Foxtrot Oscar in London, SW3.The wine list features a few dozen bottles, with an even mix of new and old world. The house red is a Vin de Pays D’Oc, the kind of thing you get on tap in an all-inclusive ski chalet holiday. The better reds include a Crozes Hermitage, while there is a really decent Chablis sold by the (£7) glass. A trio of sweet wines includes a Somerset Pomona from the Somerset Cider Brandy Company, at £6 a glass.
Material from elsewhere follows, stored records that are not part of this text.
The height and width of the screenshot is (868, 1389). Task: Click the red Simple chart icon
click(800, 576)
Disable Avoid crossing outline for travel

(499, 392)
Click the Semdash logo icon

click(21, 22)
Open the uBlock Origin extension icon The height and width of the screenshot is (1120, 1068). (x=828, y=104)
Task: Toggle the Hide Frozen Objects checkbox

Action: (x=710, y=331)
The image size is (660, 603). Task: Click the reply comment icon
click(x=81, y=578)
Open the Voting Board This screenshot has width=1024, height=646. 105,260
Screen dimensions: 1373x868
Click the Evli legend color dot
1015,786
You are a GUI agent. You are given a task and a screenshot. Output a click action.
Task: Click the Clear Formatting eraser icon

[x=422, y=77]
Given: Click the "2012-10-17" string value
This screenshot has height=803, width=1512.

In short, perhaps this is just the latest concept from Ramsay, who may want to roll out a collection of local bistros in the same way he will roll out his line of public houses. His Narrow pub in Limehouse deservedly won a Bib Gourmand in the Michelin listings announced this week, but I fear Foxtrot Oscar has some way to go before anyone will pin a medal on its oddly formal little chest. The room is too small, the bill is too big and although the food may be better than it once was, this is a restaurant that has lost its soul in the refurbishment.

In catering terms it is a perfect example of how far we have come, how much we have lost and what is really important about dining out.

  • Foxtrot Oscar, 79a Royal Hospital Road, London SW3. Tel: 020 7352 4448. Dinner for two, excluding drinks and service, £50.